[Items listed in a dataset]
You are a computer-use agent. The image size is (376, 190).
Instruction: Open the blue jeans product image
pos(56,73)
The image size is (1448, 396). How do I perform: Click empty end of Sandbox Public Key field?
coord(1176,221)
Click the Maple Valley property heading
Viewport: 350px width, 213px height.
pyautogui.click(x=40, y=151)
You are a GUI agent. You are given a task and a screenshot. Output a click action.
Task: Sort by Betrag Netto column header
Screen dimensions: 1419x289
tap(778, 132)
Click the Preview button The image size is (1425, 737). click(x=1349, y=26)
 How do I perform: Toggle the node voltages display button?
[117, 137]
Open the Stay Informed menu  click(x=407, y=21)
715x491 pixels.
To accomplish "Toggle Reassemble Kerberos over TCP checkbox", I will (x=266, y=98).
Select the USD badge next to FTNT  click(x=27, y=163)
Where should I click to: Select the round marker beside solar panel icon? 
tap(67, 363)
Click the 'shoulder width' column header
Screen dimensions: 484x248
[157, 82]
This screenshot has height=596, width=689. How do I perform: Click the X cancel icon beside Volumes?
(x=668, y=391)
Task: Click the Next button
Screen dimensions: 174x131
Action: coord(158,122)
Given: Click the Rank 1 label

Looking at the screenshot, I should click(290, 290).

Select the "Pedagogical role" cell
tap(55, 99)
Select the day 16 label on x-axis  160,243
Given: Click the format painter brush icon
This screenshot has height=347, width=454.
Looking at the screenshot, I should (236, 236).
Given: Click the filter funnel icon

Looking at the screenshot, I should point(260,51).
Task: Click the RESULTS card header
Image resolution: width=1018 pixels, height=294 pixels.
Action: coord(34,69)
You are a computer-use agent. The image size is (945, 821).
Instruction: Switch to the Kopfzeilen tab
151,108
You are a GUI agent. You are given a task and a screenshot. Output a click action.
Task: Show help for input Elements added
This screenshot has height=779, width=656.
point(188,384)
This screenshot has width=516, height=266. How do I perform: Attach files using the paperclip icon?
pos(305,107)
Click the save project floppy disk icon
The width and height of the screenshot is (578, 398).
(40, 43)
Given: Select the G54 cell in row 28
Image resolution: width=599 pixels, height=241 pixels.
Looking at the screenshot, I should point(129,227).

= EXERCISE REQUIREMENTS =
In full and word for word, set down the records shown above.

= REPLY TO THE TASK =
You are a computer-use agent. The image size is (376, 190).
Instruction: Open the blue jeans product image
pos(56,73)
The image size is (1448, 396). How do I perform: Click empty end of Sandbox Public Key field?
coord(1176,221)
Click the Maple Valley property heading
Viewport: 350px width, 213px height.
pyautogui.click(x=40, y=151)
You are a GUI agent. You are given a task and a screenshot. Output a click action.
Task: Sort by Betrag Netto column header
Screen dimensions: 1419x289
tap(778, 132)
Click the Preview button The image size is (1425, 737). click(x=1349, y=26)
 How do I perform: Toggle the node voltages display button?
[117, 137]
Open the Stay Informed menu  click(x=407, y=21)
715x491 pixels.
To accomplish "Toggle Reassemble Kerberos over TCP checkbox", I will (x=266, y=98).
Select the USD badge next to FTNT  click(x=27, y=163)
Where should I click to: Select the round marker beside solar panel icon? 
tap(67, 363)
Click the 'shoulder width' column header
Screen dimensions: 484x248
[157, 82]
This screenshot has height=596, width=689. How do I perform: Click the X cancel icon beside Volumes?
(x=668, y=391)
Task: Click the Next button
Screen dimensions: 174x131
Action: coord(158,122)
Given: Click the Rank 1 label

Looking at the screenshot, I should click(290, 290).

Select the "Pedagogical role" cell
tap(55, 99)
Select the day 16 label on x-axis  160,243
Given: Click the format painter brush icon
This screenshot has height=347, width=454.
Looking at the screenshot, I should (236, 236).
Given: Click the filter funnel icon

Looking at the screenshot, I should point(260,51).
Task: Click the RESULTS card header
Image resolution: width=1018 pixels, height=294 pixels.
Action: coord(34,69)
You are a computer-use agent. The image size is (945, 821).
Instruction: Switch to the Kopfzeilen tab
151,108
You are a GUI agent. You are given a task and a screenshot. Output a click action.
Task: Show help for input Elements added
This screenshot has height=779, width=656.
point(188,384)
This screenshot has width=516, height=266. How do I perform: Attach files using the paperclip icon?
pos(305,107)
Click the save project floppy disk icon
The width and height of the screenshot is (578, 398).
(40, 43)
Given: Select the G54 cell in row 28
Image resolution: width=599 pixels, height=241 pixels.
Looking at the screenshot, I should point(129,227).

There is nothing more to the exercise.